(Data for this exercise)
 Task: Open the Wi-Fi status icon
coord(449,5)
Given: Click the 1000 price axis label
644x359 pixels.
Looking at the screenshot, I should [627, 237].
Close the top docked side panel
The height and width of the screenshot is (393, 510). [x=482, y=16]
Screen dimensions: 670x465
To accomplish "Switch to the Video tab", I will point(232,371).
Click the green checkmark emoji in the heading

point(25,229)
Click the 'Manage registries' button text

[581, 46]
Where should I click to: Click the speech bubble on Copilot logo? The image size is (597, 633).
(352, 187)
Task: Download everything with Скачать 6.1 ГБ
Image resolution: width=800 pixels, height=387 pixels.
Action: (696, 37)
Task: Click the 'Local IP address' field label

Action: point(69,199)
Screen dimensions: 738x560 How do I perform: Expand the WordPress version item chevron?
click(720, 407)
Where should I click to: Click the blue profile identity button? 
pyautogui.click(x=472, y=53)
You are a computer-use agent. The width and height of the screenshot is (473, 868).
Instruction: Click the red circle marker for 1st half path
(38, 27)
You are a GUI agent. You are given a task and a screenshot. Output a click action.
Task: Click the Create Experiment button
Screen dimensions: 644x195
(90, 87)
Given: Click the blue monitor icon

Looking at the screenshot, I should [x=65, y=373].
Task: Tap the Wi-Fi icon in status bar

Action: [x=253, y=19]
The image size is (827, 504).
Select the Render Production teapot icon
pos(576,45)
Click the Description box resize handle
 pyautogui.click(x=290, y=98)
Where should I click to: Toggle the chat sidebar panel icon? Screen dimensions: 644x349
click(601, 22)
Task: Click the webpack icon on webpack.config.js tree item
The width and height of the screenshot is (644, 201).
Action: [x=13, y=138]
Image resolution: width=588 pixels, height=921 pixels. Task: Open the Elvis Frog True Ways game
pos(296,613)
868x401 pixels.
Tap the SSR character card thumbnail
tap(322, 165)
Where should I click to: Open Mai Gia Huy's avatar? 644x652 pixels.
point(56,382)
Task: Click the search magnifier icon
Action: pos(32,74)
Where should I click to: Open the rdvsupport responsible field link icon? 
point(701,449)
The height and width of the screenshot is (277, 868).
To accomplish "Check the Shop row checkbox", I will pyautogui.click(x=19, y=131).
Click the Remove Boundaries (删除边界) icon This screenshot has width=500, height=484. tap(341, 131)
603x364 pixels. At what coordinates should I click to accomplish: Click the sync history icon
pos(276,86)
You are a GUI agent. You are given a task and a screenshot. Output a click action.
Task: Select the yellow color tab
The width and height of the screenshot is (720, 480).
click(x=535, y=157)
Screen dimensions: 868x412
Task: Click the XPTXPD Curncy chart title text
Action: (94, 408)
(End Data for this exercise)
◆ Task prompt
Print the entire set of records again, exactly.

◆ Expected answer
 Task: Open the Wi-Fi status icon
coord(449,5)
Given: Click the 1000 price axis label
644x359 pixels.
Looking at the screenshot, I should [627, 237].
Close the top docked side panel
The height and width of the screenshot is (393, 510). [x=482, y=16]
Screen dimensions: 670x465
To accomplish "Switch to the Video tab", I will point(232,371).
Click the green checkmark emoji in the heading

point(25,229)
Click the 'Manage registries' button text

[581, 46]
Where should I click to: Click the speech bubble on Copilot logo? The image size is (597, 633).
(352, 187)
Task: Download everything with Скачать 6.1 ГБ
Image resolution: width=800 pixels, height=387 pixels.
Action: (696, 37)
Task: Click the 'Local IP address' field label

Action: point(69,199)
Screen dimensions: 738x560 How do I perform: Expand the WordPress version item chevron?
click(720, 407)
Where should I click to: Click the blue profile identity button? 
pyautogui.click(x=472, y=53)
You are a computer-use agent. The width and height of the screenshot is (473, 868).
Instruction: Click the red circle marker for 1st half path
(38, 27)
You are a GUI agent. You are given a task and a screenshot. Output a click action.
Task: Click the Create Experiment button
Screen dimensions: 644x195
(90, 87)
Given: Click the blue monitor icon

Looking at the screenshot, I should [x=65, y=373].
Task: Tap the Wi-Fi icon in status bar

Action: [x=253, y=19]
The image size is (827, 504).
Select the Render Production teapot icon
pos(576,45)
Click the Description box resize handle
 pyautogui.click(x=290, y=98)
Where should I click to: Toggle the chat sidebar panel icon? Screen dimensions: 644x349
click(601, 22)
Task: Click the webpack icon on webpack.config.js tree item
The width and height of the screenshot is (644, 201).
Action: [x=13, y=138]
Image resolution: width=588 pixels, height=921 pixels. Task: Open the Elvis Frog True Ways game
pos(296,613)
868x401 pixels.
Tap the SSR character card thumbnail
tap(322, 165)
Where should I click to: Open Mai Gia Huy's avatar? 644x652 pixels.
point(56,382)
Task: Click the search magnifier icon
Action: pos(32,74)
Where should I click to: Open the rdvsupport responsible field link icon? 
point(701,449)
The height and width of the screenshot is (277, 868).
To accomplish "Check the Shop row checkbox", I will pyautogui.click(x=19, y=131).
Click the Remove Boundaries (删除边界) icon This screenshot has width=500, height=484. tap(341, 131)
603x364 pixels. At what coordinates should I click to accomplish: Click the sync history icon
pos(276,86)
You are a GUI agent. You are given a task and a screenshot. Output a click action.
Task: Select the yellow color tab
The width and height of the screenshot is (720, 480).
click(x=535, y=157)
Screen dimensions: 868x412
Task: Click the XPTXPD Curncy chart title text
Action: (94, 408)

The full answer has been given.